Not Devaluing The Person And Sex Is The Gift Of Humanae Vitae

I was able to have a Secondary Traumatic Stress handout from colleagues doing child fatality reviews. It mentions that because the toll of abused children are over 10 million, the people caring for them in the familial, social, pastoral and medical spheres will inevitably get to listen to trauma stories that will bring about PTSD-like responses and yield if not in some compassion fatigue but also possibly burn-out and leaving the profession altogether.
I had experienced this from working with children and adult victims of violence and thought I will not be working in my profession after having left it (I was a medical examiner), but God provided me in the hiatus a chance to look into the stressors as well as resiliency boosts that will also make for compassion satisfaction, i.e. effective empathy and service to the injured patient/client.
It is interesting that the handout (from the National Child Traumatic Network, mctsn.org) cites that a traumatized therapist or helping agency is pretty much useless to identify or intervene in the trauma of individuals it seeks to serve. Thus they devote a lot of listing of resources towards prevention (aside from the recognition and support by employers through supervision, awareness training, self-care groups there are also individual interventions such as deploying a Professional Quality of Life Measure, self-reporting surveys, and methods (rest, nutrition, exercise), buddying systems, flex time and case load balancing, using EAP and general connections).
But there is something that made for crucial reading too for me: while those who are incurring too heavy a caseload or feeling isolated or inadequately trained, those that are protected against caregiver stress is the "longer duration of professional experience and use of evidence-based practices in the course of providing care". It seems that a good bulk of evidence-based practices also relates to giving good self-care, but the longer duration of actual field work as a protective factor is hope to many.
I have looked into male and female forensic and medical colleagues and thought, "How can they do this for so long?" I mean, many retire in this field. Yet it is precisely in staying the course that makes them resilient and build the weapons that will buffer them in the fight for justice and good.
This is confirmed by another reading related to ministry though more engaging and certainly spiritually motivating--Lord, Renew Your Wonders by Catholic healer and UK charismatic community founder Damien Stayne. He invites people to consider that if we all agree that it is important to develop natural gifts, should we not even have a greater push to do so for spiritual gifts? The spiritual gifts, the book defends, of signs and wonders, the charisms, is necessary in winning many to the faith in this crucial time, and not simply because it is Jesus' ministry as well: healing, preaching and teaching, miracles and wonders.
He later writes (p. 24), "History demonstrates that those with more expertise and more holiness are invariably more effective and fruitful in the exercise of their spiritual gifts. But these are not the fundamental criteria for beginning."
More expertise would mean more practice and exercise of it, more training. The more you use, the more you are given.

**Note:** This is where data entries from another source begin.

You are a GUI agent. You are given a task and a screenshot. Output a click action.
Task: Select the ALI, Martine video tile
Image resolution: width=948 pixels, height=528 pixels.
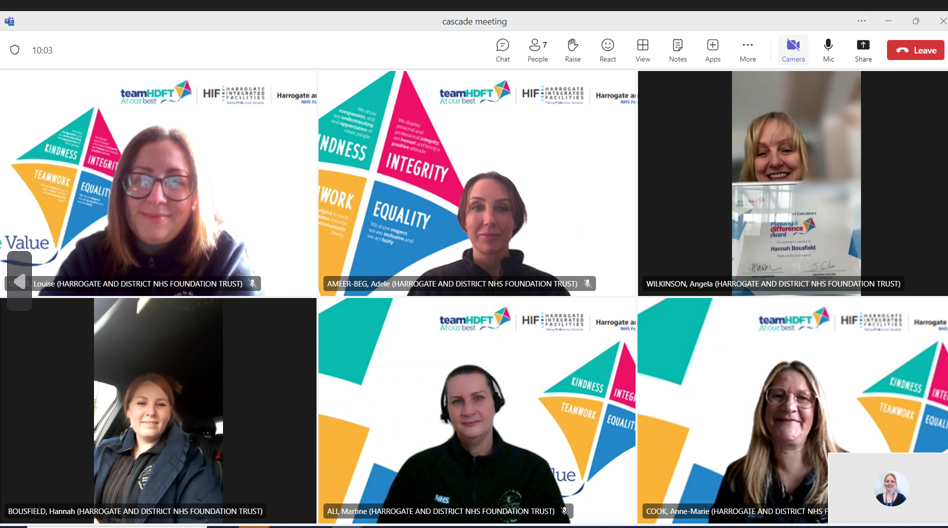[x=476, y=410]
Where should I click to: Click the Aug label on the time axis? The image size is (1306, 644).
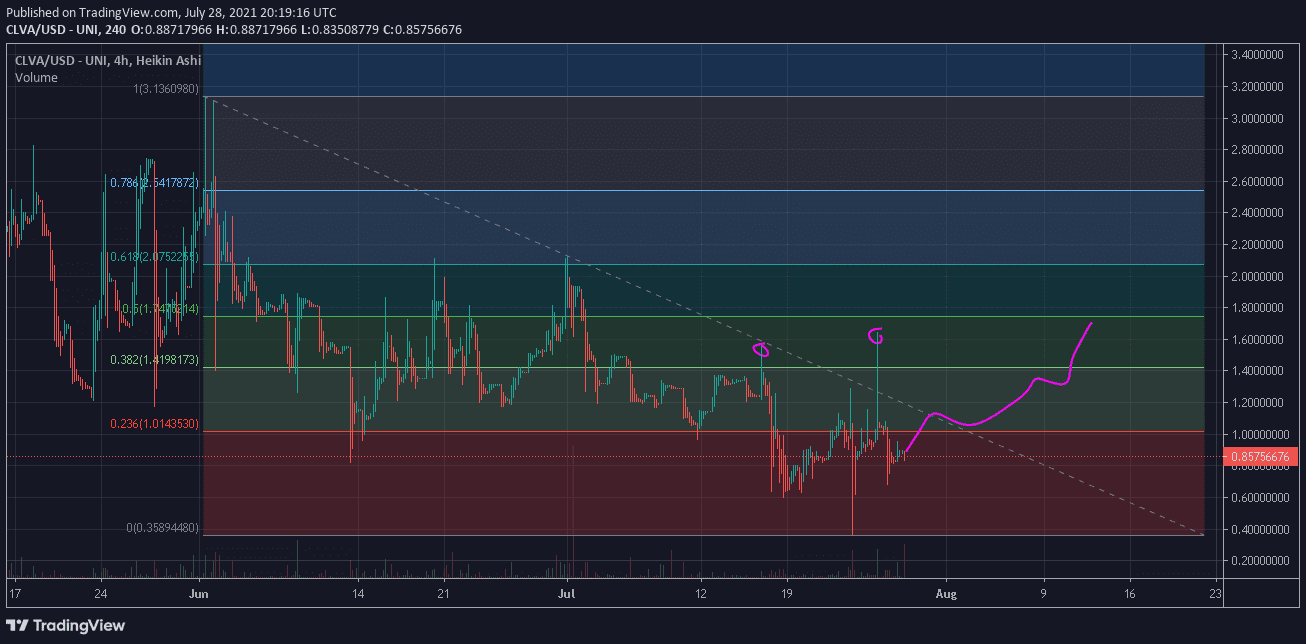[x=946, y=593]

This is a Biblical truth as well.
I review this in the context of health care where many people, like myself before, fearful of the burnout that can happen, chose to withdraw care instead of give. When one is more seasoned, the caseload will be a thing of less important that is the servant attitude associated with it.
I had worked in public health where states often compare the work staff do towards a certain prevention program. It was found that PA hospital nurses capture all health-care associated infections, not just the six CDC uses in their national reporting metrics. They monitor them and they prevent them and they database them. When the other states said they are only doing what is required or the minimum, the PA nurses were given the choice to be like the others, but they refused. They have raised their work-level to being vigilant about all types of infections, they have gotten proficient at them all and so why degrade their standard to less?

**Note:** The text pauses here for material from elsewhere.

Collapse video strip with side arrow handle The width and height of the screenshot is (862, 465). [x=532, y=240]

There is a dictum: the busy gets more work done. Somehow I reasoned, if there is accountability (even self or buddy, for those who are self-starters) in doing projects for service, they will also tend to help in other good deeds as well. The recent classic forensic text I ordered gave tribute to the "Father of Legal Medicine" a doctor named Rutherford Gradwohl who was an autopsy pathologist, teacher, writer, lecturer, founder of departments of forensics, journals, associations, crime labs and conferences and did I mention he was a decorated navyman too responsible for the archiving of military men's blood samples should they needed to be identified if they die, plus he was a handball player and a chef. His tutee, a man named Camps, was a similar Renaissance man.

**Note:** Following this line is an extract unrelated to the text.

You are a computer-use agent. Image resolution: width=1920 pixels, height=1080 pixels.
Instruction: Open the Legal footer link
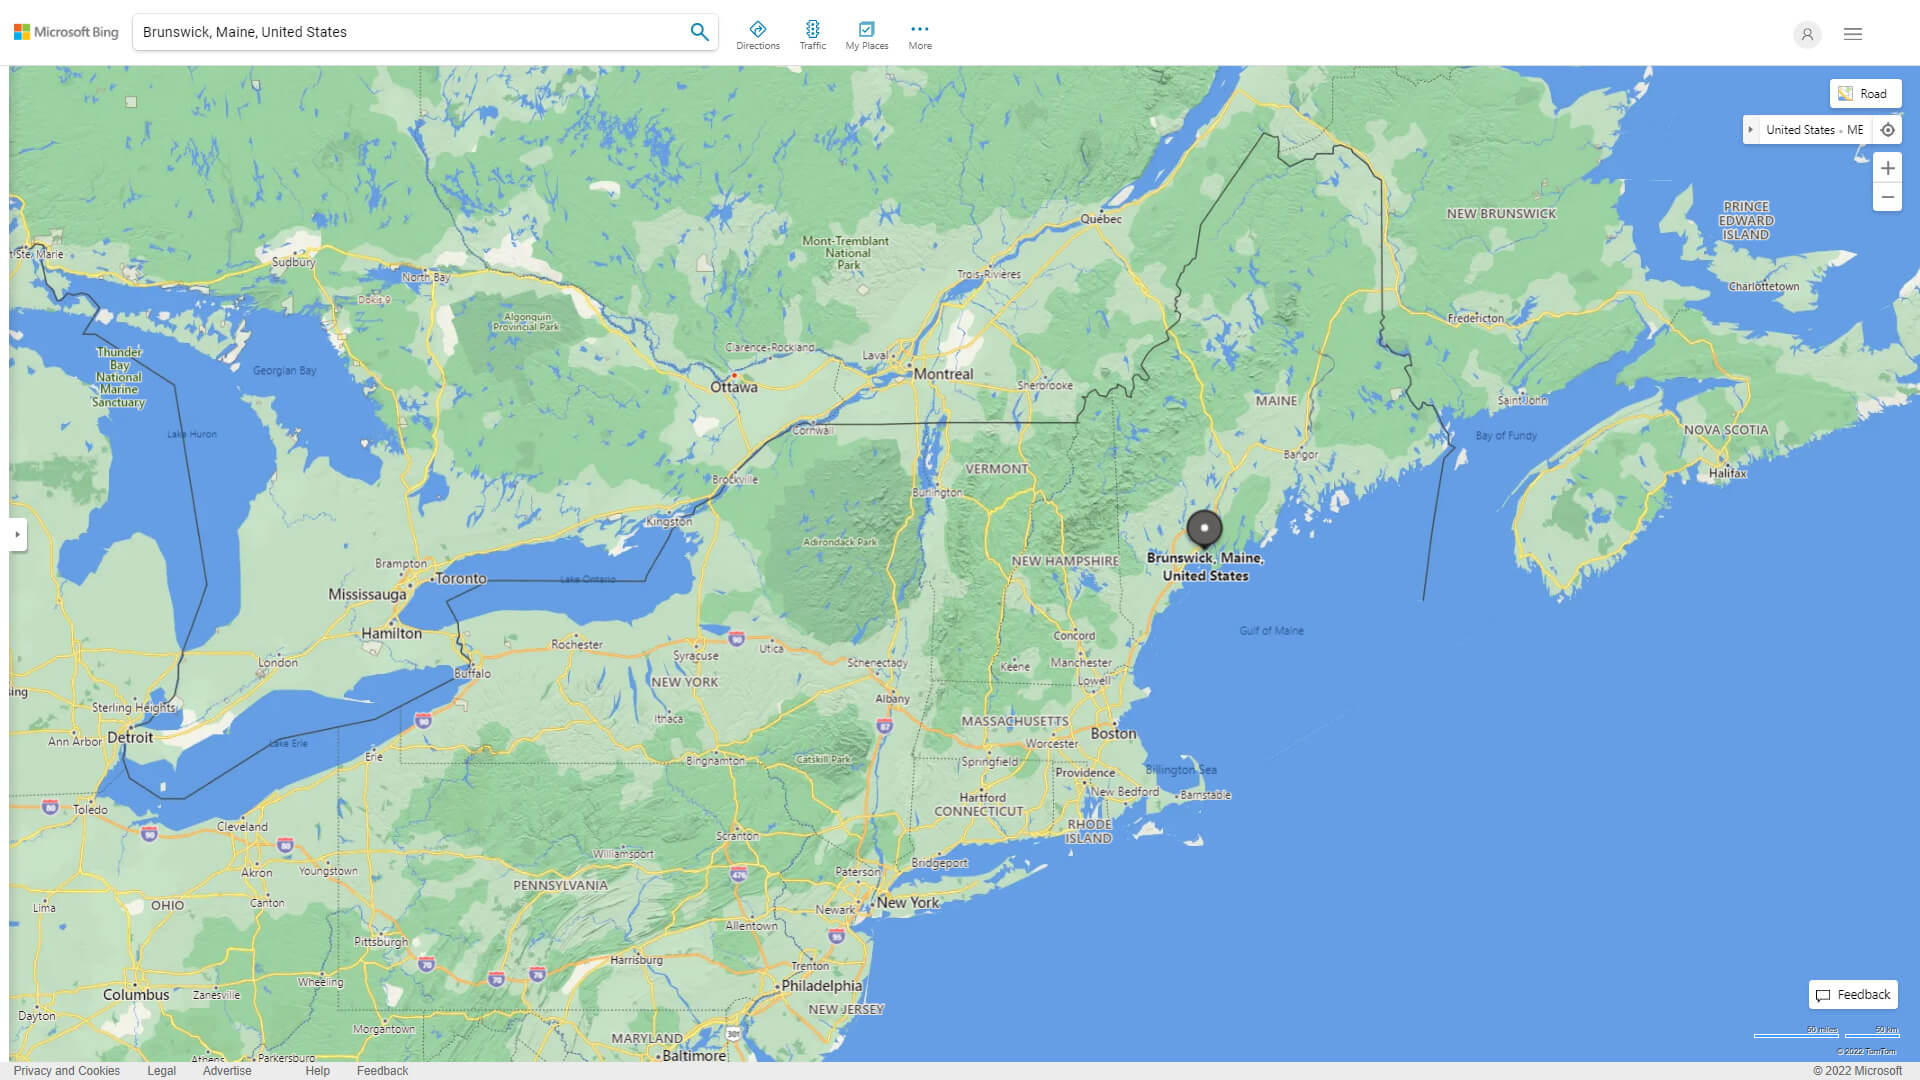point(161,1070)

The Holy Spirit blows when and where He wants for sure--and these religious and secular texts were all helpful to me in outlining a basic premise in the spiritual life. Everything is gift. The effects of our talents, our careers, our longevity or our fruits in doing anything at all is made meaningful by our dependence on God on how He will use us and part of that dependence is also cooperating joyfully and generously into serving his people, not in merely simple humanitarian charity or didactic theology, as Damian says but "bear the aroma of the Savior through the power of the Holy Spirit. Thus, St. Pope John Paul II exhorts, "Open yourself docilely to the gifts of the Holy Sprit! Accept gratefully and obediently the charisms which the Spirit never ceases to bestow on us!"